Did you know that the Baltimore City Public Schools have gone meatless in their cafeterias every Monday? What is happening in the city schools’ food service department is nothing short of a revolution. In recent months, I have read and heard so much good news about all that is going on there that I am constantly doing mental double-takes. So just what is it they are doing?
The city schools, as part of the Meatless Monday initiative associated with Johns Hopkins Bloomberg School of Public Health, are serving exclusively meat-free meals in their cafeterias every Monday. Baltimore City was one of the first school districts in the entire country to become a Meatless Monday school.
Not only is the food meatless one day per week, but on that day it is all prepared freshly on site. This alone is a huge step forward from the usual frozen, convenience foods that are typically served in school cafeterias.
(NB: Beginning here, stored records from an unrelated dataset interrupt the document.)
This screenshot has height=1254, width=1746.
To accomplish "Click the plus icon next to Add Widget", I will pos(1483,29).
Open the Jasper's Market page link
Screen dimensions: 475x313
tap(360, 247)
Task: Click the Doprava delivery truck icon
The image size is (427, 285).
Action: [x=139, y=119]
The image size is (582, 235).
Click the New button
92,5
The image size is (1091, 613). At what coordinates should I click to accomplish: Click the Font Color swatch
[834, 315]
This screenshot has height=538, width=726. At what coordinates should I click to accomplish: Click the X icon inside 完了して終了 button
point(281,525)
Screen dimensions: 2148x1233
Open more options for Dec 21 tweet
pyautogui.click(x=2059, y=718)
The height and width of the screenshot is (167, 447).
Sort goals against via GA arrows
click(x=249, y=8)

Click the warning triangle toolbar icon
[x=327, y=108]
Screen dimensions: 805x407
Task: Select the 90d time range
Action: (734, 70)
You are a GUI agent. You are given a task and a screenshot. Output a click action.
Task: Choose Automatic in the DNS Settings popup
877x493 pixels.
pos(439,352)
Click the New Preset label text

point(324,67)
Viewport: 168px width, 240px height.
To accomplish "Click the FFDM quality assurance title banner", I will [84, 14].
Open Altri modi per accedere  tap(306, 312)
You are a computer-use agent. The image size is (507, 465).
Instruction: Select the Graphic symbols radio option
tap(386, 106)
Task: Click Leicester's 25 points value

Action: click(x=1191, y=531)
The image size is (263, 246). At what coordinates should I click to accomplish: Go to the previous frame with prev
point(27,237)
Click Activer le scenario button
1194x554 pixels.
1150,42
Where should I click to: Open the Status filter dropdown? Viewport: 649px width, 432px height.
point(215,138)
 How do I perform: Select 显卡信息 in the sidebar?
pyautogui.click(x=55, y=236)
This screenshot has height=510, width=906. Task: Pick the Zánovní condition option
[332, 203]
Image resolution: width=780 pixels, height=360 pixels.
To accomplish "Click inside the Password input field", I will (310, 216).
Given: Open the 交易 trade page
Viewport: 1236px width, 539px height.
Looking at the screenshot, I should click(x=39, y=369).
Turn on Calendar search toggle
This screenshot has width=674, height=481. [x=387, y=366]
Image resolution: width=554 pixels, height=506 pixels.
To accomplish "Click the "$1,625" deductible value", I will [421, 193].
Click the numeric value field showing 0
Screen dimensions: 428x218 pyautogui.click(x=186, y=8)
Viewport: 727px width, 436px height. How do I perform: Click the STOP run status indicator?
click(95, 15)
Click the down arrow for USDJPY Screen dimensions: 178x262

Tony Geraci, the city school’s director of food and nutrition, has made it his mission to get kids invested in what they eat. He has brought Food For Life to the schools, a program that teaches kids about food through farming, cooking and nutrition education. His vision for how children should be taught about food and nutrition, according to an article in the Baltimore City Paper: “…every school district running its own farm, growing vegetables in gardens next to the schools, cooking inside, kids helping along, despite the boiling water and oils, everything hands-on, immersive, all-sensory, delicious. Geraci envisions schools everywhere in which “it’s just as important to have a food and nutrition coordinator as a math teacher.””
Did you know that the city school system owns a working farm in Catonsville, Great Kids Farm, complete with greenhouses, goats and beehives? The farm produces tons of produce that is used by the schools and is a place where the school children can go for actual hands-on experience. How cool is that?!
The fact that all this has occurred in the same city that’s known for its high rates of poverty, crime and murder makes what is happening all the more amazing. Something to ponder as I send my kids off to chicken nugget day (fruit rollup or Doritos with those nuggets?) at their school in the county.